Natascha Bruce is a Chinese-English translator, currently living in Hong Kong. She grew up in a mish-mash of places, a disproportionate number of them beginning with the letter B (Belfast, Barbados, Bedford, Brussels). To her disappointment, none of these locations had the side effect of causing her to grow up bilingual. Instead, they left her with a slightly inconsistent British accent, the catch-up desire to learn as many languages as possible, and a complex about spending longer than a couple of years in any one place.
It did not occur to Natascha that learning Chinese was a possibility until she was seventeen; before then, it seemed a fact of life that Chinese characters were impossible to understand. She studied at Cambridge, and will always be jealous of the classmate whose “Why Chinese?” story involves being twelve and catching a scrap of paper fluttering down from the sky, which turned out to be contain a line of Chinese poetry. She spent most of her final year translating dark, bloody short stories by 1930s experimentalist Shi Zhecun for her own entertainment, wilfully ignoring the fact that she was supposed writing a thesis about him, instead.

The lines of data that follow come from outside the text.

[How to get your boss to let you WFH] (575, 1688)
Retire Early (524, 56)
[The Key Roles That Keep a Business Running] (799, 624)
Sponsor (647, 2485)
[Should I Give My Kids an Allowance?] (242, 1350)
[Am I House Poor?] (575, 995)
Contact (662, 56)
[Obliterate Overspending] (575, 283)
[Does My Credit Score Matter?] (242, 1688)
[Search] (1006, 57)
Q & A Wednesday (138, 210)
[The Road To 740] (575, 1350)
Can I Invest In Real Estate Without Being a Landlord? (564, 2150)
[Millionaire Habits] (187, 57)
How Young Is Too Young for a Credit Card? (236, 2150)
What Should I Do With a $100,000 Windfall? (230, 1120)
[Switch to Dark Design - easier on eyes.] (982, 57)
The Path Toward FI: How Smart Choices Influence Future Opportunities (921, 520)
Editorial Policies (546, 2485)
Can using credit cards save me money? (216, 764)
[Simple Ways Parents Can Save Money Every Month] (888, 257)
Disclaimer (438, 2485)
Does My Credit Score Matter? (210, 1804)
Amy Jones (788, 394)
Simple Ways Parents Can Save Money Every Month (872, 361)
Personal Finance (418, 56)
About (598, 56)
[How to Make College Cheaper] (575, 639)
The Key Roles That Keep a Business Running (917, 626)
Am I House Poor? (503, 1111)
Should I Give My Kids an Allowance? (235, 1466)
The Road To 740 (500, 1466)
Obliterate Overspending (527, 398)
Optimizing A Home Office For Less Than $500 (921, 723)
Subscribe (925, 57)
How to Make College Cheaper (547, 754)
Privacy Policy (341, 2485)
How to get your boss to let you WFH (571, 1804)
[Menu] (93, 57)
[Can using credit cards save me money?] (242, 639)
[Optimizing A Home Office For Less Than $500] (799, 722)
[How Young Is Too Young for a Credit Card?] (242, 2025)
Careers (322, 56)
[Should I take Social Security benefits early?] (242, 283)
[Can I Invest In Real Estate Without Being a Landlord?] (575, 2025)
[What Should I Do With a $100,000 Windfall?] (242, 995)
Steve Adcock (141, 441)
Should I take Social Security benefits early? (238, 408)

After graduation, she moved to Taipei and worked as international coordinator for a Taiwanese film house, where she had the dubious honour of assisting with the releases of such titles as Sex & Zen 3D and The Twilight Saga. Luckily, she was also able to translate subtitles for some much better, homegrown Taiwanese films, including Starry Starry Night, an adaptation of the graphic novel by Jimmy Liao, and Girlfriend, Boyfriend, the first mainstream film to address both Martial Law and the gay rights movement in Taiwan. Post-Taipei, she balanced subtitle translation with barista shifts and an MA in Human Rights at Utrecht University, in the Netherlands.
In 2015, she was joint-winner of the Bai Meigui translation competition, for translation of a short story by Hong Kong author, Dorothy Tse. This was a personal turning point: it reminded her how much fun it is to spend time inside stories, introduced her to Dorothy’s gripping, unsettling writing, and enabled her to spend a week at the Translate in the City summer school, taught by the excellent Nicky Harman. Since then, she has translated other stories for Dorothy, appearing in The Bellingham Review and BooksActually’s Gold Standard anthology, and worked with Nicky on a co-translation of Snow, a novella by Xu Xiaobin. They also collaborated on the foreword for Nicky’s translation of Crystal Wedding, Xu’s most recent novel.
Natascha has an affection for dark, unsettling writing, especially if it has a surrealist edge, and especially if there’s an animal in an off-kilter role. She also has an ever-growing appreciation for Sinophone writing from outside the Chinese mainland and – for all the above reasons – is very happy to be working on Yeng Pway Ngon’s short stories during her ALTA mentorship. She looks forward to spending the year with fractious middle-aged couples, political activist parrots, and an adventurous ant, among others.